Print the lines of the records below verbatim, starting with the line that contains "Identify the location of top-x-tick-label: 5.000u." and going on through the line that contains "(100, 245).".

(Saved data entries)
-=-=-

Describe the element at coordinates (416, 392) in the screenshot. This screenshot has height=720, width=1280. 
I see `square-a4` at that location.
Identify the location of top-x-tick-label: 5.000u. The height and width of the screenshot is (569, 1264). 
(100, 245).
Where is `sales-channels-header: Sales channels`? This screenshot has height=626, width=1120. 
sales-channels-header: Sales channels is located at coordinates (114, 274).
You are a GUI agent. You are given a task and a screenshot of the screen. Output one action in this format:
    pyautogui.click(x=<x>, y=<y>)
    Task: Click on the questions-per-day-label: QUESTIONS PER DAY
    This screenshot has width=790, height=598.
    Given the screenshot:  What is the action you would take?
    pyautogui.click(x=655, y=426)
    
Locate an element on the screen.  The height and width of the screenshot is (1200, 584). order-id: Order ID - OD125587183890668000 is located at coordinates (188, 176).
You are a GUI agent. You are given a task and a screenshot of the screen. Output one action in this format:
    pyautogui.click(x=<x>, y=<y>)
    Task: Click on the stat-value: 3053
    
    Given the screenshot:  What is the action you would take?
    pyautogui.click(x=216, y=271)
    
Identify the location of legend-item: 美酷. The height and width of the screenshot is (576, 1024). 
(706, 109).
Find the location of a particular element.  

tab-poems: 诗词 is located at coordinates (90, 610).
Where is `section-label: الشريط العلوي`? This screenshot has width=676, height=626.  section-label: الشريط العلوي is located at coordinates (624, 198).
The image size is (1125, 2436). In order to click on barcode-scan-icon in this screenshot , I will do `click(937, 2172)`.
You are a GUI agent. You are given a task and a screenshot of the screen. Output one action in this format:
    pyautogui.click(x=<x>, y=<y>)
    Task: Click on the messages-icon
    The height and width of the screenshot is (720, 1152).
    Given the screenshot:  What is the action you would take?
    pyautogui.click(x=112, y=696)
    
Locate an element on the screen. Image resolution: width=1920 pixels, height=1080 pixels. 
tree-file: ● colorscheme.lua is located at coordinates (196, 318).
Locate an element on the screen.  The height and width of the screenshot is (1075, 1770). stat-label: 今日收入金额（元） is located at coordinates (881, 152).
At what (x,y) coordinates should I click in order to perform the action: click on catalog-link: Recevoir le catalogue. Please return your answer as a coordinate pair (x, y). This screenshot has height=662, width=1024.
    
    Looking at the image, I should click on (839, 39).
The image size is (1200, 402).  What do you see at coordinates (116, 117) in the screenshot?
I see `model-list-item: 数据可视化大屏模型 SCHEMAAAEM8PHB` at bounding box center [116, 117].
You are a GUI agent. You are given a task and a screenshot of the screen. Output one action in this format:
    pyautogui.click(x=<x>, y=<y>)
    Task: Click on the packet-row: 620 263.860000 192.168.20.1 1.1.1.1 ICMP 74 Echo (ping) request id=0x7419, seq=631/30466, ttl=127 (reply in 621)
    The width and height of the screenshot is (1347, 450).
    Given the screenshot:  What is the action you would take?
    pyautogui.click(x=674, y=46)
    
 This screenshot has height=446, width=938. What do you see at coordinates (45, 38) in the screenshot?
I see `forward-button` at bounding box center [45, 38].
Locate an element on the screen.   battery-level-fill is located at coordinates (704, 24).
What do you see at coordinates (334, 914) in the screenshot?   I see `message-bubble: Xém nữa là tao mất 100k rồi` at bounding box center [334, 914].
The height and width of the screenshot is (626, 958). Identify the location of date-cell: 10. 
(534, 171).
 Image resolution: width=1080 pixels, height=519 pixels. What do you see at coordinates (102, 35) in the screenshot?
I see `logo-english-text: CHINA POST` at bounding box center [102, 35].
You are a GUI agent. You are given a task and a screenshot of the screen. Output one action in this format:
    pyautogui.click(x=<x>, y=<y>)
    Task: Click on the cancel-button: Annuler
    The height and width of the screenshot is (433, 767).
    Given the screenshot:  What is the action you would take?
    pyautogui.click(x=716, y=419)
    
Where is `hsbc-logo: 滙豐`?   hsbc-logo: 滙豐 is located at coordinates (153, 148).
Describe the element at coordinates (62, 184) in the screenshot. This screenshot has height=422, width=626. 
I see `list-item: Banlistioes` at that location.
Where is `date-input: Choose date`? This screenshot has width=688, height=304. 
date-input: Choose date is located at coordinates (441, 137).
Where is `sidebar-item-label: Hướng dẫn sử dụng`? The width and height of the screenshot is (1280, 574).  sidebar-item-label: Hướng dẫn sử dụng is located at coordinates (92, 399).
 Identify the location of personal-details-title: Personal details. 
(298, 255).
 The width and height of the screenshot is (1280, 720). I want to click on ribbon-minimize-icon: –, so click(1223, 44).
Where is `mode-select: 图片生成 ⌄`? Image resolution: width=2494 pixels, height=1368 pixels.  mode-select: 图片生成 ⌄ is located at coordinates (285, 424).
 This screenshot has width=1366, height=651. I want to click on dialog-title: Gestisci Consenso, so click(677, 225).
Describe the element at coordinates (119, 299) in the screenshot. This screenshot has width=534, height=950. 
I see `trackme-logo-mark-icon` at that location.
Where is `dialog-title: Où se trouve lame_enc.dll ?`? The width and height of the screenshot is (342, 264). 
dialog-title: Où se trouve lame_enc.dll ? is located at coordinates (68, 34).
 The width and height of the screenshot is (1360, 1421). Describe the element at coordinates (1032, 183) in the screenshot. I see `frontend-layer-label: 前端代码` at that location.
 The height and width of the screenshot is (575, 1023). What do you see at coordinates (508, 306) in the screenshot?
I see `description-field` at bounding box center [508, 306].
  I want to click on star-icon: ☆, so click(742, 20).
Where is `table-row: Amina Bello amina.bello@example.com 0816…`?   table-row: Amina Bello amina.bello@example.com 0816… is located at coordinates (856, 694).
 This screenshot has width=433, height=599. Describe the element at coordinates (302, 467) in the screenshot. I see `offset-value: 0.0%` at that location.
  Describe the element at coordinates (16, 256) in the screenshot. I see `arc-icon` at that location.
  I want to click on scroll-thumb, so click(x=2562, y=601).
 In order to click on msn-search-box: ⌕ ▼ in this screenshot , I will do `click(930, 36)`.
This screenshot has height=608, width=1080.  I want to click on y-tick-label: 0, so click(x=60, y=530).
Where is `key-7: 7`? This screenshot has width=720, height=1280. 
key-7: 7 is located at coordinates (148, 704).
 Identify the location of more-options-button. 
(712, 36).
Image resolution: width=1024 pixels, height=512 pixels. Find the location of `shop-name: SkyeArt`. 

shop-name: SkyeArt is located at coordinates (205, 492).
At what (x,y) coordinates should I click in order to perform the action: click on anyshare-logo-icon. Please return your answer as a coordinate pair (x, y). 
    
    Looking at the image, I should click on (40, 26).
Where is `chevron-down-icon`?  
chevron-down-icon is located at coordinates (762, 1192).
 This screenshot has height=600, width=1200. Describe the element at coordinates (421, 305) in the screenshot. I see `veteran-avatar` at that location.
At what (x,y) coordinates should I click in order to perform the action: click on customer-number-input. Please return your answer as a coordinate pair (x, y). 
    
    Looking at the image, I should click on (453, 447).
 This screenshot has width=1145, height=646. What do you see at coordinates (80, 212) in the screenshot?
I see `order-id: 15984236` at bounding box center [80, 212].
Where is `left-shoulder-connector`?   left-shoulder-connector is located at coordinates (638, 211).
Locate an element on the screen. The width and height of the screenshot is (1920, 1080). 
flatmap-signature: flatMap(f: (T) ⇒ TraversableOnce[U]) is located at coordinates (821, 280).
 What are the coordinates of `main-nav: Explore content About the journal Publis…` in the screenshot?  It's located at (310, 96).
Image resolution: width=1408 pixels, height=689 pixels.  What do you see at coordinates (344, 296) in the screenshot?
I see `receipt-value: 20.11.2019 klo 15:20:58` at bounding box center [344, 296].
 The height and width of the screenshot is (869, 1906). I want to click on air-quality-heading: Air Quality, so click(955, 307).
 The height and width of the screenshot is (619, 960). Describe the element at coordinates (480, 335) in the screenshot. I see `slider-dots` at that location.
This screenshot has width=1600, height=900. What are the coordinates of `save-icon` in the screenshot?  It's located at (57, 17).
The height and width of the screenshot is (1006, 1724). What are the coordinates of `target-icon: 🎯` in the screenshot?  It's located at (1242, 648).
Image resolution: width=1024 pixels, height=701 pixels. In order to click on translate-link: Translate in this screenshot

-=-=-

▶ Answer for this exercise:
Identify the location of top-x-tick-label: 5.000u. The height and width of the screenshot is (569, 1264). 
(100, 245).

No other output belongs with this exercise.